Using chimaera assay it was shown that the complete loss of ICM cell plasticity and final commitment to one of the three cell lineages (TE, EPI or PE) occurs between 120- and 170-cell blastocyst stage52. Regardless of the host embryo environment, PE and EPI cells at this stage are developmentally committed, since after microinjection of dissociated ICM cells into recipient 8-cell embryo or blastocyst their contribution in resulting chimaeras is restricted exclusively to the lineage of their origin52,54.
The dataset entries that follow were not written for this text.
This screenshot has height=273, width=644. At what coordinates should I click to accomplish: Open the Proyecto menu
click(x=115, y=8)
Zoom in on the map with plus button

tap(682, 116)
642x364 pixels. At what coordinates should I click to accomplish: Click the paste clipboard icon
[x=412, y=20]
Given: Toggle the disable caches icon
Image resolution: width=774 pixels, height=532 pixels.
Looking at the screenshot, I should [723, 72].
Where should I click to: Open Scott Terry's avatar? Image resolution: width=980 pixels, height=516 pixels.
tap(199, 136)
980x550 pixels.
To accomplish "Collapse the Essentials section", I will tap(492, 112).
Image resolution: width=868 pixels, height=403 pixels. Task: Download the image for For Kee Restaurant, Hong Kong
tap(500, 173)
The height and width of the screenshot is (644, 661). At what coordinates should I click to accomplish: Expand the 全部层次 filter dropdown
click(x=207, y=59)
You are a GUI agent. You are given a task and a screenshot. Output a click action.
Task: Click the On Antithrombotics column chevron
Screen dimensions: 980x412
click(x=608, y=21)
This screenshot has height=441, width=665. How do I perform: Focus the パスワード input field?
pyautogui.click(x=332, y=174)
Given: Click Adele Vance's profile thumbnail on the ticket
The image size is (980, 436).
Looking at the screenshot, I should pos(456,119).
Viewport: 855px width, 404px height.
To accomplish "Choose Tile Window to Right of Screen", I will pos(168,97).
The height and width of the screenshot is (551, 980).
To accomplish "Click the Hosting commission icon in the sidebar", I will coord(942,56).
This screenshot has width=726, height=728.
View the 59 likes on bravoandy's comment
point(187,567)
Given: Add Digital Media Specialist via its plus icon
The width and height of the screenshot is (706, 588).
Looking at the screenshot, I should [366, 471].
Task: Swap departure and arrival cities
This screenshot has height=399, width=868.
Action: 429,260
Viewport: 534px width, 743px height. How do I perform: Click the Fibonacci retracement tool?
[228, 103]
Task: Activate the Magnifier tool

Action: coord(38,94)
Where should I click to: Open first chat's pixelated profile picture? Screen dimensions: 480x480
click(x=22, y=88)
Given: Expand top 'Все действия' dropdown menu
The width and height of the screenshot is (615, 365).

It is worth noting that our results explain the correlation between the stage of blastocysts serving as a source of ICMs and the efficiency of ESC derivation, which has been reported previously both in mouse and human22,25. ESCs can be derived from any preimplantation stage, albeit with different frequency22 even following FGF/MAPK inhibition, which generally facilitates the isolation of germline-competent ESCs10. Our data point the ICM of about E3.5 blastocyst as the most optimal developmental stage for ESC derivation. Indeed, Boroviak et al. showed that in contrast to this mid-blastocyst stage, single ICM cells of early blastocysts (about 32-cell) when cultured in 2i conditions hardly ever generated ESCs22 , giving rise to large and vacuolated cells displaying key TE markers. Thus, the 2inh.-mediated full potency of early ICMs, observed in our study, may underlie the inability to obtain ESC lines from this stage.

Methods

All animal studies were approved by the Local Ethics Committee for Experimentation on Animals no. 1 (Warsaw, Poland), designated by the National Ethics Committee for Experimentation on Animals (Poland), and were performed in compliance with the national regulations.


Animals

F1(C57Bl6/TarxCBA/Tar) or CD females and F1(C57Bl6/TarxCBA/Tar) and PdgfrαH2B-GFP34 or C57Bl/6-Tg(UBC-GFP)30Scha/J males were used in this study.


Embryos

Blastocysts were obtained from F1 or CD females ovulating spontaneously or superovulated with 10 IU of PMSG (pregnant mare’s serum gonadotropin; Intervet) followed after 48 hrs with 10 IU of hCG (human chorionic gonadotropin; Intervet), and mated with F1, PdgfrαH2B-GFP or C57Bl/6-Tg(UBC-GFP)30Scha/J males. To obtain E3.0 blastocysts, 8-cell embryos were isolated from oviducts of the F1 females caged with F1 or C57Bl/6-Tg(UBC-GFP)30Scha/J males and sacrificed 2 days after the vaginal plug had been found. The embryos were then cultured in KSOM medium (Specialty Media) for about 20 hrs and inspected for the appearance of the cavity. To obtain E3.5 and E4.5 blastocysts females with vaginal plugs were autopsied on the 4th day post coitum (dpc) or 92–96 hrs after hCG injection. Blastocysts were collected by flushing oviducts and uteri with M2 medium supplemented with 4 mg/ml bovine serum albumin (BSA; Sigma-Aldrich55).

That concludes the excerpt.